On 2 September and 8 September, a full-up operation of the instrument was performed in which an empty cell was analyzed. The results of this test are shown below, in a 2-D image of the CCD showing an energy-filtered Co Ka diffraction pattern of the cell.
This is the first X-ray diffraction pattern ever produced on Mars (or any extraterrestrial object for that matter). The bright inner ring is due to diffraction from the Kapton windows of the cell, and the weaker two rings above it are due to aluminum in the light shield of the CCD. A 1-D transformation of the 2-D image is shown below (similar to a diffractogram obtained from a commercial laboratory XRD). This is identical to the pattern obtained prior to launch.
These results plus the X-ray fluorescence pattern below show that the instrument is operating as expected, and is exhibiting nominal behavior. CheMin is ready to analyze its first sample of Mars soil, to be delivered by the Sample Acquisition, Sample Processing and Handling (SA/SPaH) system. This is expected to occur in mid-October.
In the X-ray fluorescence pattern above, cobalt from the X-ray source is seen, as well as titanium from the sample cell and aluminum from the aluminized light shield that protects the excitation source. Silicon arises from self-fluorescence in the CCD detector.

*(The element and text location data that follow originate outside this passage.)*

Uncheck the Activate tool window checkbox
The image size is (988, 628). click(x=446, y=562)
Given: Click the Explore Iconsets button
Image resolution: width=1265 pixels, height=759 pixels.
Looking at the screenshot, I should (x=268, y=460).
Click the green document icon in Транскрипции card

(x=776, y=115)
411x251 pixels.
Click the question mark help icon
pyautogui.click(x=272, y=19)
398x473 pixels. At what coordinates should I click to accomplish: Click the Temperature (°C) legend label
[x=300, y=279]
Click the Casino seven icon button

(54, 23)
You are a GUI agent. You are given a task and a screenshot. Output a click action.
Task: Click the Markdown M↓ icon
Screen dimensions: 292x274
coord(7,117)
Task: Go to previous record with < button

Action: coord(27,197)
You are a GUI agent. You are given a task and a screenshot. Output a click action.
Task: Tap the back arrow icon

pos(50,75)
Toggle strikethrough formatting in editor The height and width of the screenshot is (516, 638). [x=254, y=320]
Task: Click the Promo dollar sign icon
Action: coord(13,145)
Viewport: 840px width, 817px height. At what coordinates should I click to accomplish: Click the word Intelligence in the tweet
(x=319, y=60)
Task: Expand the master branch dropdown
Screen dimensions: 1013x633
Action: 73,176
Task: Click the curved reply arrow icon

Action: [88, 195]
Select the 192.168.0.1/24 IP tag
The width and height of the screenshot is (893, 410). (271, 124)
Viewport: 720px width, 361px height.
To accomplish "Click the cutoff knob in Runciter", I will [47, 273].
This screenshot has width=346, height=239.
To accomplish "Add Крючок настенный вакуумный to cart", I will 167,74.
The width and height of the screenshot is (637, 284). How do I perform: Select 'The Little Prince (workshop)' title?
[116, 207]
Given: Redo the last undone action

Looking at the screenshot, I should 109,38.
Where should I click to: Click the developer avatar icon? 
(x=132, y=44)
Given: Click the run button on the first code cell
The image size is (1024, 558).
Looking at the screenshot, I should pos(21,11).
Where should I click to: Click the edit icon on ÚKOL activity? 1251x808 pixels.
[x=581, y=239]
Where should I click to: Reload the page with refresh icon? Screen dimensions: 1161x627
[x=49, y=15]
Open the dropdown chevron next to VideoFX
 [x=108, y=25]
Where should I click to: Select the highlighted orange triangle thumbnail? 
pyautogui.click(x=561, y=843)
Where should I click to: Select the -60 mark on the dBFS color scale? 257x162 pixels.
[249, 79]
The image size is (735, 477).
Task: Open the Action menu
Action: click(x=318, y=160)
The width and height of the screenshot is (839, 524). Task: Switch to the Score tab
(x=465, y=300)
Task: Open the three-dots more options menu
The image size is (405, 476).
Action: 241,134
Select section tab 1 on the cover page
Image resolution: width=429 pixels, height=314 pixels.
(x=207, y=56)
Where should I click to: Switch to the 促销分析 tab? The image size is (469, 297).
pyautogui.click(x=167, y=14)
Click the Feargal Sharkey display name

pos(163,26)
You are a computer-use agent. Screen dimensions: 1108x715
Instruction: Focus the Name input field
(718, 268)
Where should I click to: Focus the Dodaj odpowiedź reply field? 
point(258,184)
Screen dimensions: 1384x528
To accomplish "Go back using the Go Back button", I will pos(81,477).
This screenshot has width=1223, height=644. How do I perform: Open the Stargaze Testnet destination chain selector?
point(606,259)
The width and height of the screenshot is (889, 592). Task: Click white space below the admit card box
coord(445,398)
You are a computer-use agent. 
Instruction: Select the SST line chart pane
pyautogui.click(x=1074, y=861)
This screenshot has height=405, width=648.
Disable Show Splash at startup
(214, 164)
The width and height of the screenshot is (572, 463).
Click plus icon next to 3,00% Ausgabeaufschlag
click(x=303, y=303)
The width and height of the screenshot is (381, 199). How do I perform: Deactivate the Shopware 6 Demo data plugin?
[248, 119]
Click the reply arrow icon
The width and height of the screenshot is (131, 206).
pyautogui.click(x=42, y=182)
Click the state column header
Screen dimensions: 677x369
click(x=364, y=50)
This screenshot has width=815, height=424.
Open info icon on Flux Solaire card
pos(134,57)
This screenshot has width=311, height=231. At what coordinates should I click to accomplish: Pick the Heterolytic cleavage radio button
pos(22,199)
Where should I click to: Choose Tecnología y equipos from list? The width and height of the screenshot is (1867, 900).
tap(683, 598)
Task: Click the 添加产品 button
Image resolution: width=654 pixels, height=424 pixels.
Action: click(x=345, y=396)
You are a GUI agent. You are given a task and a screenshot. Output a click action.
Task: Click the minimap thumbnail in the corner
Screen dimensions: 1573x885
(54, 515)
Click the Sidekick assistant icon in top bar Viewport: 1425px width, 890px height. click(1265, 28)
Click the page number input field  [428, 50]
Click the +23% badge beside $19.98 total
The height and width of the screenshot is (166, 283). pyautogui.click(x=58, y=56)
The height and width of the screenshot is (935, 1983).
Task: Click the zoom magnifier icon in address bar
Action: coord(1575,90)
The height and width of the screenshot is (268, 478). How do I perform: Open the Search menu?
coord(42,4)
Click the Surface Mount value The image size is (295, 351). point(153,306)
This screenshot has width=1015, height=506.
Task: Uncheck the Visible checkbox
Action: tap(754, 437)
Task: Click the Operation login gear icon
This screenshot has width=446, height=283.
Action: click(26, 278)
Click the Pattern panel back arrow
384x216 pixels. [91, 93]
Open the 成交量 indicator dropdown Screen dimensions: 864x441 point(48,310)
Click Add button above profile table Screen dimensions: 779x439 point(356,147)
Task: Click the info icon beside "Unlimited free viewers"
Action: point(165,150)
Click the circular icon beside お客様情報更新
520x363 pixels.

Since the completion of CAP-2 activities, Curiosity has been moving towards a location called Glenelg, which is about 400 meters away. Glenelg is an exposed region of high thermal inertia (TI) material that represents solid rock (and exposed strata), as opposed to the thin soil layer that Curiosity is now transiting. Near Glenelg, the first soil sample will be ingested by the Sample Acquisition, Sample Processing and Handling (SA/SPaH) system and delivered to both CheMin and the SAM organic analysis instrument (This will occur in mid-late October). This will be CheMin’s first analysis of a sample on Mars. After the strata of Glenelg are imaged, a place will be found to drill an outcrop and deliver drilled material to CheMin and SAM.
Depending on what is found at Glenelg, the Curiosity rover will either perform more imaging/analysis, or begin its long drive to the entry point to Mount Sharp, ~10 km away.